Üzüntüsüz
Yaşama Sanatı Epiktetos yirmi asır önce demiştir ki:
"Kader eninde sonunda şöyle veya böyle günahlarımızın bedelini önümüze
koyar.
Görünen ya da görünmeyen zaman içinde herkes günahlarının bedelini öder.
Ektiğini biçer.
Bunu bilen adam kimseye kızmaz, gücenmez, kimseyi aşağılamaz, kimseyi
itham etmez, kimseden nefret etmez, kimseye kin tutmaz. Bunu bilen adam
karşılaştığı aksiliklere şaşmaz.
Önüne çıkan maddi-manevi engellerin kendi günahlarından başka bir şey
olmadığını bilir..."
Düşmanlarınızı düşünmek için ayıracağınız bir dakika bile düşmanlarınızdan
daha değerlidir.
Nefret ve intikam hissi size büyük zararlar verir.

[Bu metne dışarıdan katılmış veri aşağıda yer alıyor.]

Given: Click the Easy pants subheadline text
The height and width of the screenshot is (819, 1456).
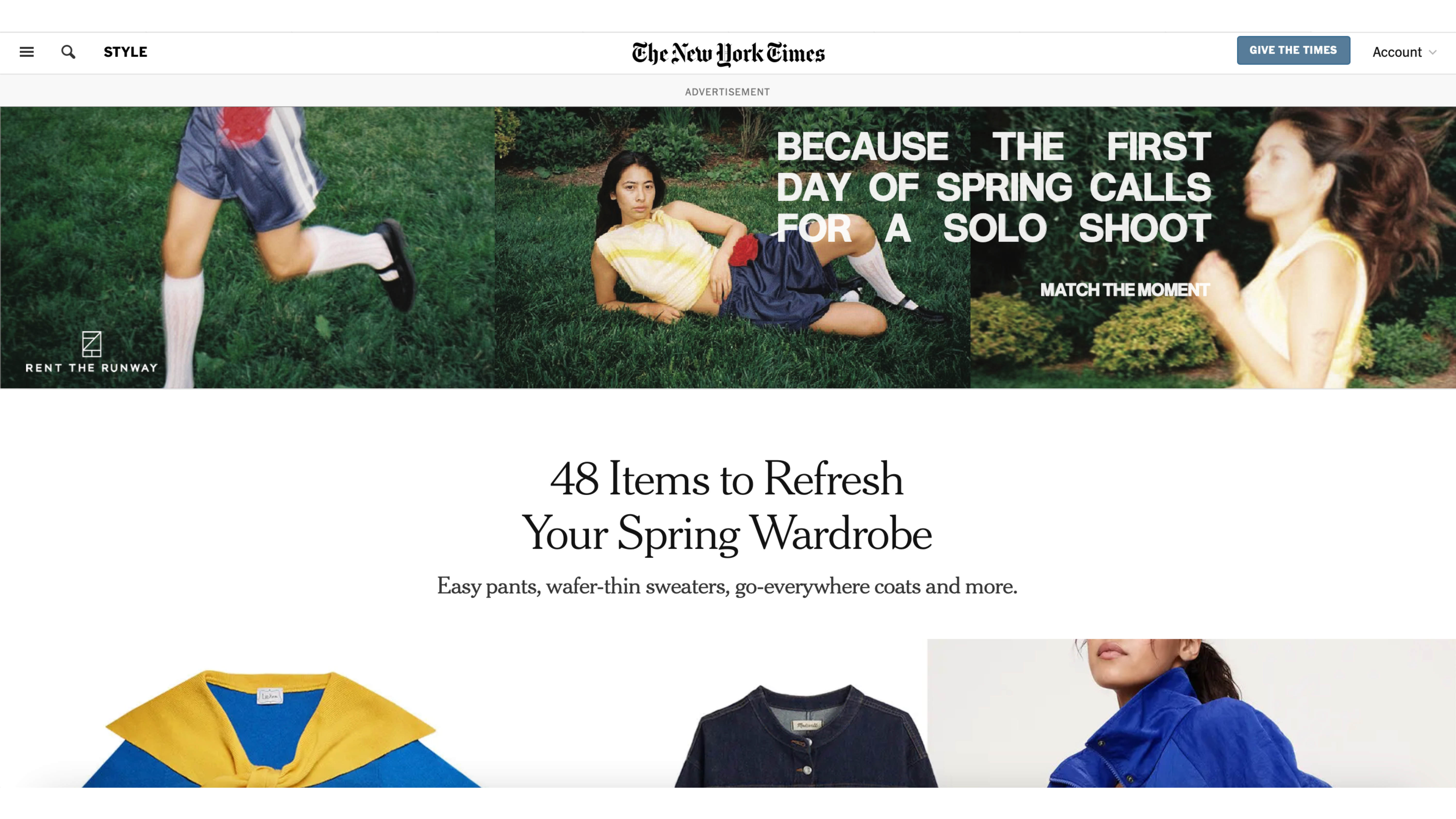Looking at the screenshot, I should [727, 586].
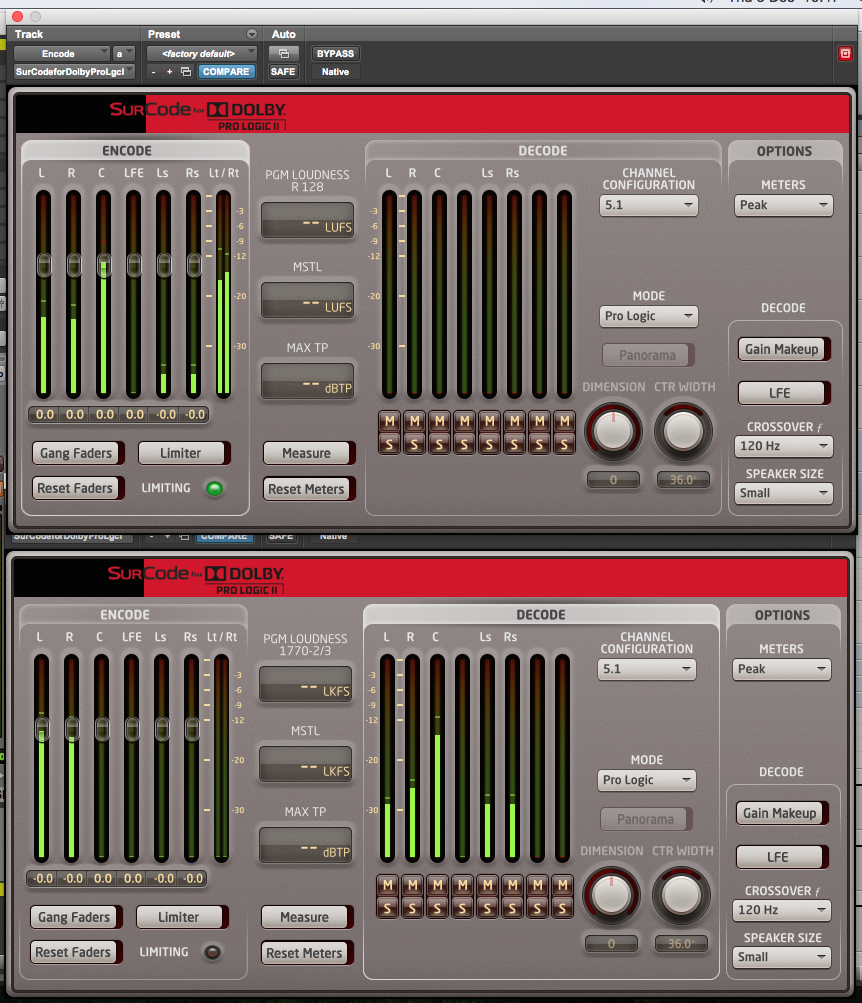Expand the top plugin's Pro Logic mode dropdown
This screenshot has height=1003, width=862.
648,316
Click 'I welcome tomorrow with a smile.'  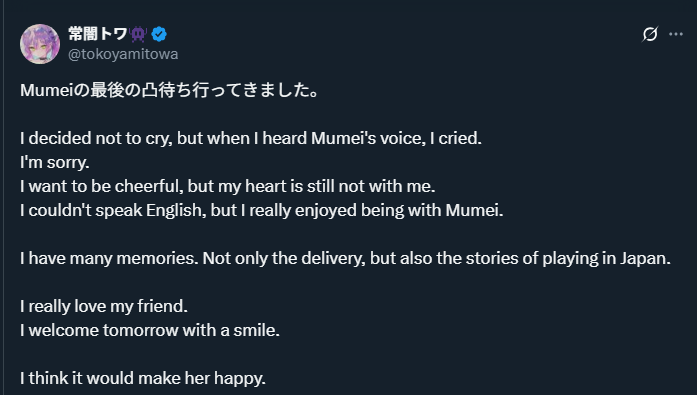coord(150,330)
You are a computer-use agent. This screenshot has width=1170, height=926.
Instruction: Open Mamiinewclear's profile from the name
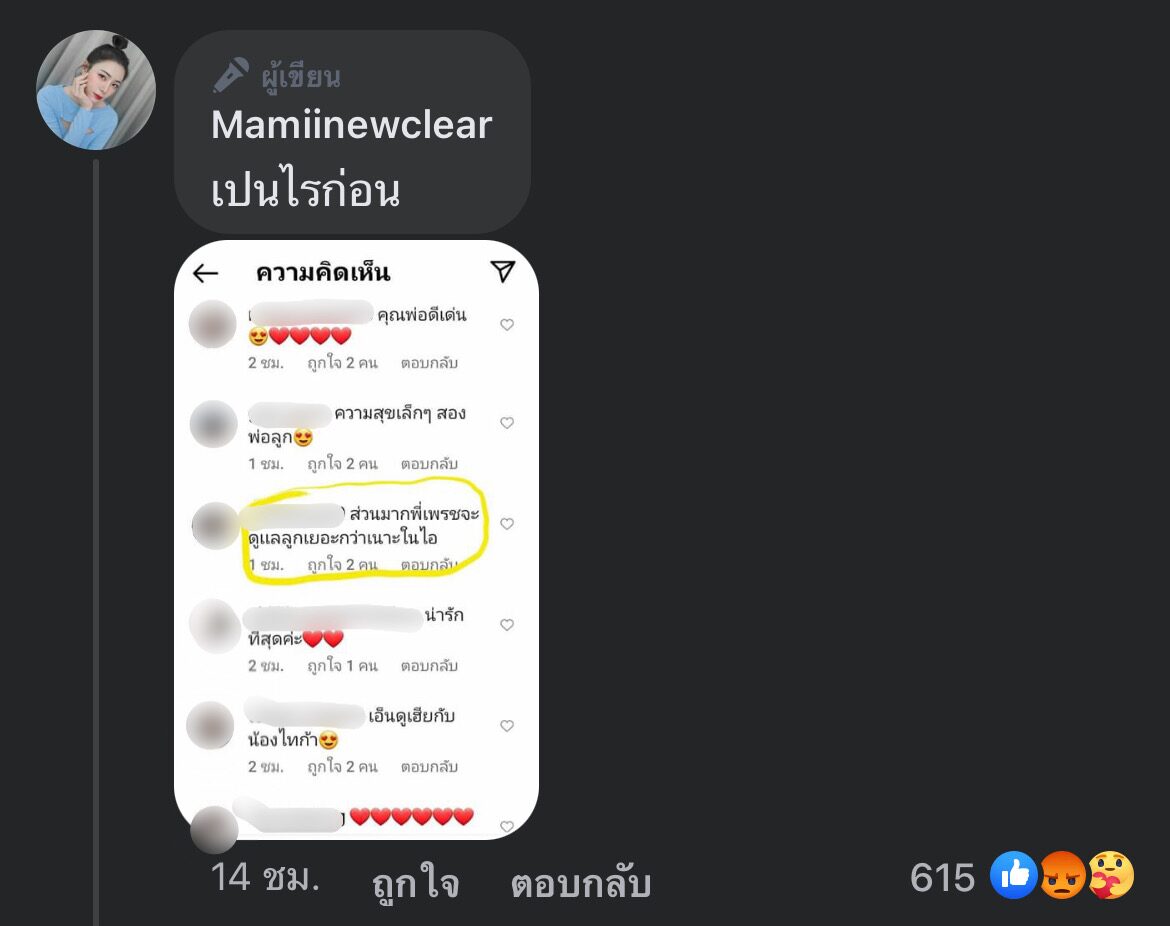(351, 125)
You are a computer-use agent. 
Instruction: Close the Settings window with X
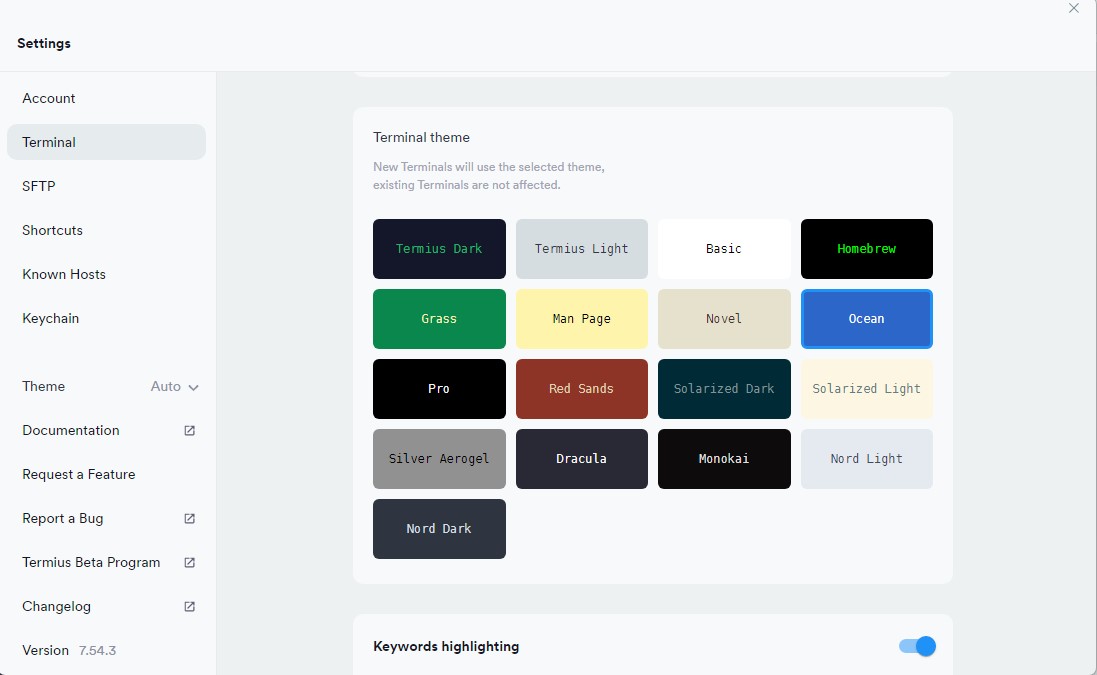[x=1074, y=8]
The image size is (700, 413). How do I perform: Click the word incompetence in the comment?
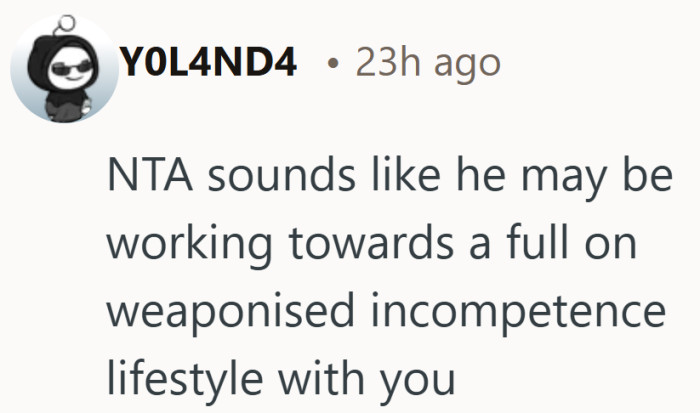point(518,311)
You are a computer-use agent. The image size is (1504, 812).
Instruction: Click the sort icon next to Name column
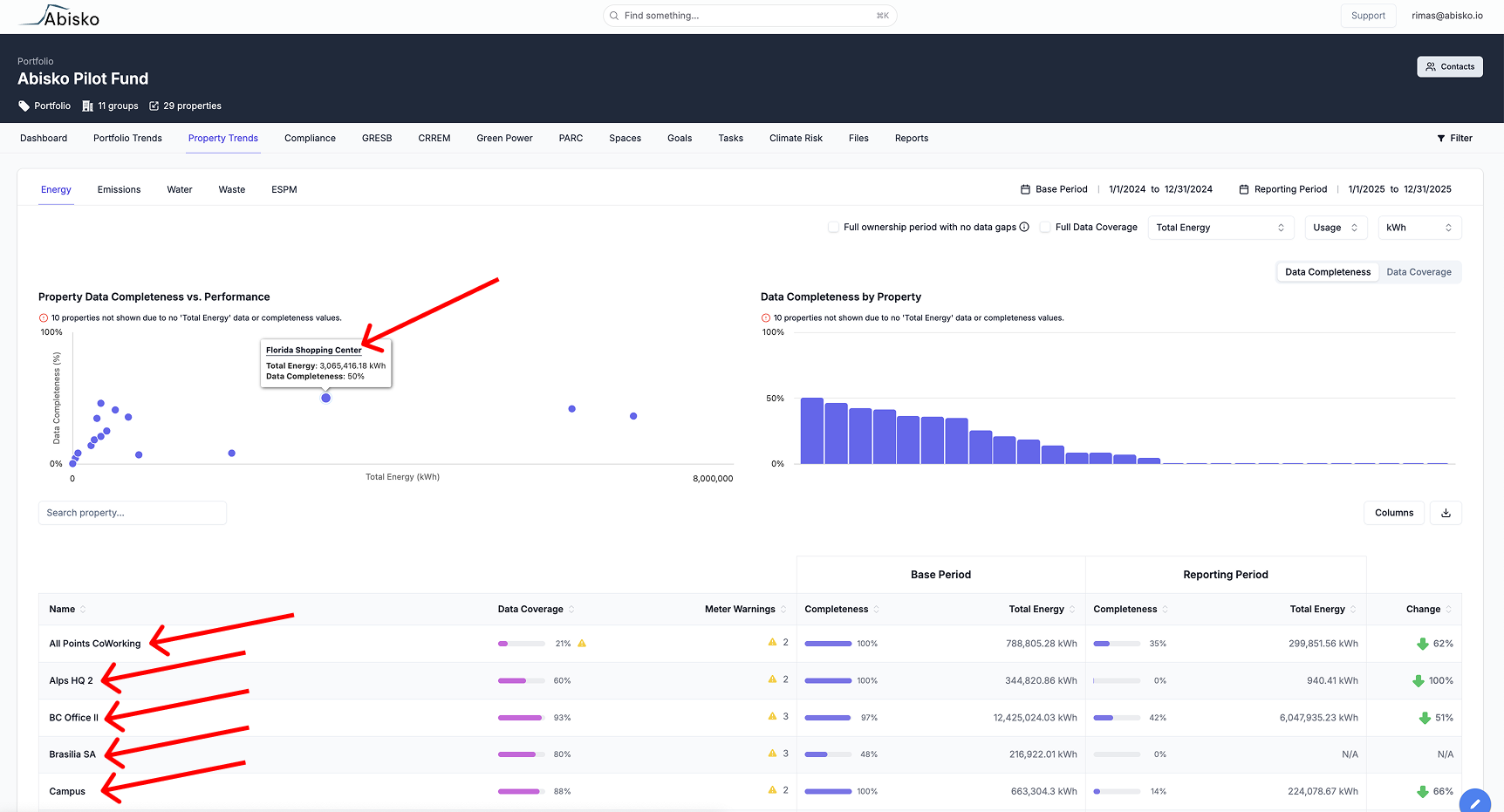[83, 610]
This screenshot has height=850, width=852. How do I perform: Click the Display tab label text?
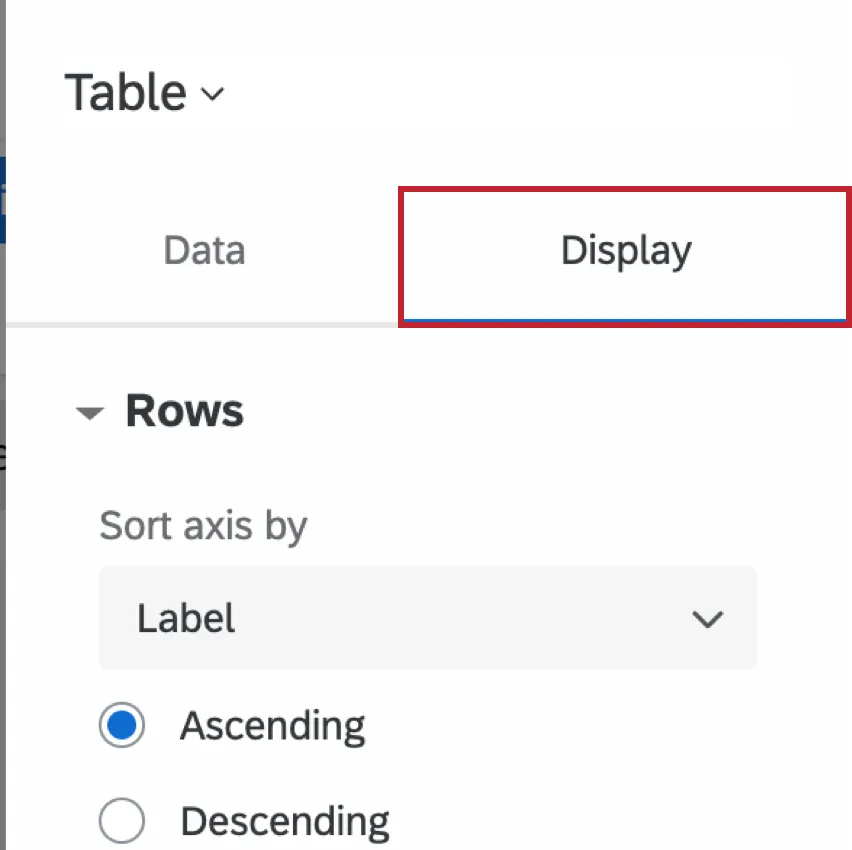pyautogui.click(x=624, y=251)
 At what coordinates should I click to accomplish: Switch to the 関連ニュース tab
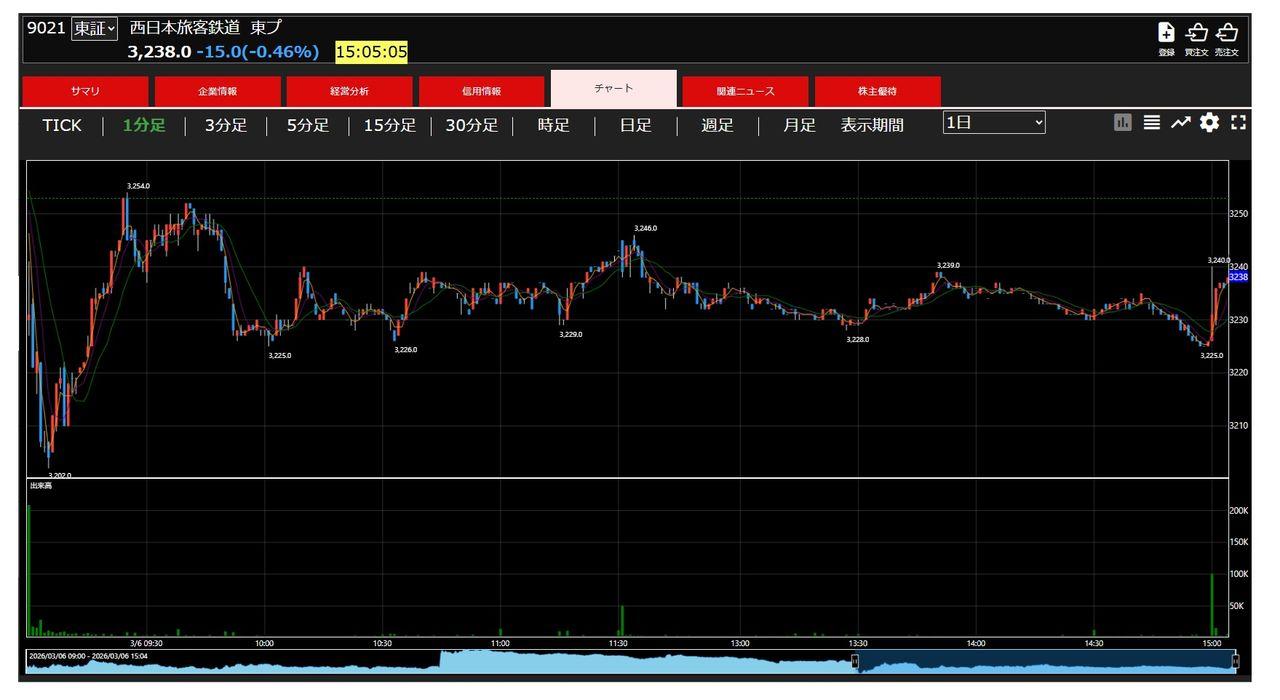(745, 91)
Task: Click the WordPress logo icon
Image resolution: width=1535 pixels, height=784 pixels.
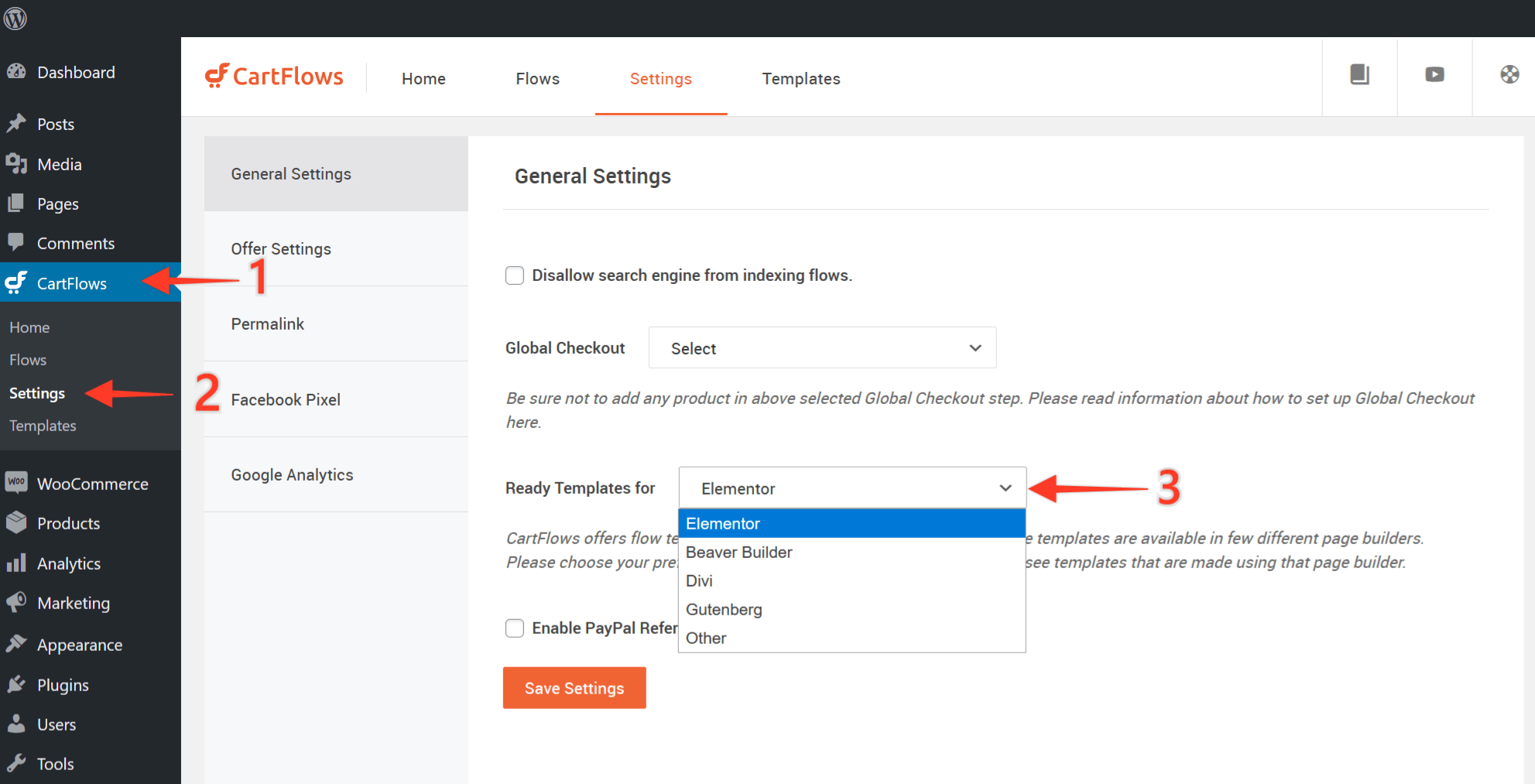Action: point(15,18)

New York'un eski belediye başkanı William J.Gaynor, basının kışkırtması
ile bir manyak tarafından vurulduğu günün akşamında hastanede şunları
demişti:
- Her akşam her şeyi ve herkesi affederim.
Şöyle diyor Aristo:
"İdeal insan iyilik yapmaktan zevk alır. Kendisine iyilik yapılırsa
mahcubiyet duyar. Çünkü iyilik yapmak üstünlük işareti, bir iyiliğe
muhtaç duruma düşmek zaaf işaretidir."
Karşılaşacağımız nankörlükten dolayı üzülmemek için hazırlıklı olalım.
Karşılık beklemeden iyilik yapalım.
Mutluluk minnet beklemekte değil,
minnet gösterilmesinden rahatsızlık duyulacak olgunluğa erişmektir.